#### Entries shown ####

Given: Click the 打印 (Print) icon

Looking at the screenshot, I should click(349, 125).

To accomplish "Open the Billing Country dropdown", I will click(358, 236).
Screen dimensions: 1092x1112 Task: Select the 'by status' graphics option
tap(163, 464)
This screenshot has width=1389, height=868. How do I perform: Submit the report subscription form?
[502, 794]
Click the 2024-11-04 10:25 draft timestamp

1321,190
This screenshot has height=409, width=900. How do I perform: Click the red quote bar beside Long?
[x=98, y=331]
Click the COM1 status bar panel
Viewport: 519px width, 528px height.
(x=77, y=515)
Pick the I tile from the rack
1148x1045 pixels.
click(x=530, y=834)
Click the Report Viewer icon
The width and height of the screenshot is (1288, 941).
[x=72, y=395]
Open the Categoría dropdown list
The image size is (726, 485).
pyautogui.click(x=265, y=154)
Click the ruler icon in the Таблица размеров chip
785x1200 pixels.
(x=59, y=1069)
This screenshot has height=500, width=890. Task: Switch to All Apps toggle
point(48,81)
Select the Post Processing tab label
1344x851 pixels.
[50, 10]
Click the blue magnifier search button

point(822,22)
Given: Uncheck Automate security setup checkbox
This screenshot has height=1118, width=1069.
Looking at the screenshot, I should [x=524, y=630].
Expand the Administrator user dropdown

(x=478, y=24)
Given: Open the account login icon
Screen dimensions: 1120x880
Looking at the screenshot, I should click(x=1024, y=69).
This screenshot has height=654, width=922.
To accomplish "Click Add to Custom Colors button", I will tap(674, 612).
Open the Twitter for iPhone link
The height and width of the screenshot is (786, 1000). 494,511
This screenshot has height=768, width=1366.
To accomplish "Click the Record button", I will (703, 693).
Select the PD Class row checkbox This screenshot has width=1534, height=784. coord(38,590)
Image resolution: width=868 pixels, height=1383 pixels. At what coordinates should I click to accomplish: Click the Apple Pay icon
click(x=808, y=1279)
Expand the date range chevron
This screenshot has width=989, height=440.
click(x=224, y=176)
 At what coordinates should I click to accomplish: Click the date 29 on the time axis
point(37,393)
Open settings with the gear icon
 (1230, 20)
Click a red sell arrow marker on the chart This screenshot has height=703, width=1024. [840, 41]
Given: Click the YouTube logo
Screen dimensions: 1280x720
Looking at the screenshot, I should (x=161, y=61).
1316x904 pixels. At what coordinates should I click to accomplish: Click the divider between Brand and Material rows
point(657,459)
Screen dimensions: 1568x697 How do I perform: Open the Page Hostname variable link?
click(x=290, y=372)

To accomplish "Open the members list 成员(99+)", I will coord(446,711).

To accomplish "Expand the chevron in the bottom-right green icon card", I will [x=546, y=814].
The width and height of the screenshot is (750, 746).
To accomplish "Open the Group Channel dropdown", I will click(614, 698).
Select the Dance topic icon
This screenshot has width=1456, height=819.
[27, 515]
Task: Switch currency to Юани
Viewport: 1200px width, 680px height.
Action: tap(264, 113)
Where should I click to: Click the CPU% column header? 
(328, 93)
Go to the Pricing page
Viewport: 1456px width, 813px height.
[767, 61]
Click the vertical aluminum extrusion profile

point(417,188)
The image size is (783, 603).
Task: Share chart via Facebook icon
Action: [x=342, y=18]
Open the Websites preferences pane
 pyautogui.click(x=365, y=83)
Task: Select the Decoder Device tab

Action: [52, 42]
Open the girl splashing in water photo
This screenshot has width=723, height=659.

####

To do:
Rewrite all of the records above, replacing each "dropdown" with "drop-down" and leaving every other character unchanged.

Final result:
Given: Click the 打印 (Print) icon

Looking at the screenshot, I should click(349, 125).

To accomplish "Open the Billing Country drop-down", I will click(358, 236).
Screen dimensions: 1092x1112 Task: Select the 'by status' graphics option
tap(163, 464)
This screenshot has width=1389, height=868. How do I perform: Submit the report subscription form?
[502, 794]
Click the 2024-11-04 10:25 draft timestamp

1321,190
This screenshot has height=409, width=900. How do I perform: Click the red quote bar beside Long?
[x=98, y=331]
Click the COM1 status bar panel
Viewport: 519px width, 528px height.
(x=77, y=515)
Pick the I tile from the rack
1148x1045 pixels.
click(x=530, y=834)
Click the Report Viewer icon
The width and height of the screenshot is (1288, 941).
[x=72, y=395]
Open the Categoría drop-down list
The image size is (726, 485).
pyautogui.click(x=265, y=154)
Click the ruler icon in the Таблица размеров chip
785x1200 pixels.
(x=59, y=1069)
This screenshot has height=500, width=890. Task: Switch to All Apps toggle
point(48,81)
Select the Post Processing tab label
1344x851 pixels.
[50, 10]
Click the blue magnifier search button

point(822,22)
Given: Uncheck Automate security setup checkbox
This screenshot has height=1118, width=1069.
Looking at the screenshot, I should [x=524, y=630].
Expand the Administrator user drop-down

(x=478, y=24)
Given: Open the account login icon
Screen dimensions: 1120x880
Looking at the screenshot, I should click(x=1024, y=69).
This screenshot has height=654, width=922.
To accomplish "Click Add to Custom Colors button", I will tap(674, 612).
Open the Twitter for iPhone link
The height and width of the screenshot is (786, 1000). 494,511
This screenshot has height=768, width=1366.
To accomplish "Click the Record button", I will (703, 693).
Select the PD Class row checkbox This screenshot has width=1534, height=784. coord(38,590)
Image resolution: width=868 pixels, height=1383 pixels. At what coordinates should I click to accomplish: Click the Apple Pay icon
click(x=808, y=1279)
Expand the date range chevron
This screenshot has width=989, height=440.
click(x=224, y=176)
 At what coordinates should I click to accomplish: Click the date 29 on the time axis
point(37,393)
Open settings with the gear icon
 (1230, 20)
Click a red sell arrow marker on the chart This screenshot has height=703, width=1024. [840, 41]
Given: Click the YouTube logo
Screen dimensions: 1280x720
Looking at the screenshot, I should (x=161, y=61).
1316x904 pixels. At what coordinates should I click to accomplish: Click the divider between Brand and Material rows
point(657,459)
Screen dimensions: 1568x697 How do I perform: Open the Page Hostname variable link?
click(x=290, y=372)

To accomplish "Open the members list 成员(99+)", I will coord(446,711).

To accomplish "Expand the chevron in the bottom-right green icon card", I will [x=546, y=814].
The width and height of the screenshot is (750, 746).
To accomplish "Open the Group Channel drop-down", I will click(614, 698).
Select the Dance topic icon
This screenshot has width=1456, height=819.
[27, 515]
Task: Switch currency to Юани
Viewport: 1200px width, 680px height.
Action: tap(264, 113)
Where should I click to: Click the CPU% column header? 
(328, 93)
Go to the Pricing page
Viewport: 1456px width, 813px height.
[767, 61]
Click the vertical aluminum extrusion profile

point(417,188)
The image size is (783, 603).
Task: Share chart via Facebook icon
Action: [x=342, y=18]
Open the Websites preferences pane
 pyautogui.click(x=365, y=83)
Task: Select the Decoder Device tab

Action: [52, 42]
Open the girl splashing in water photo
This screenshot has width=723, height=659.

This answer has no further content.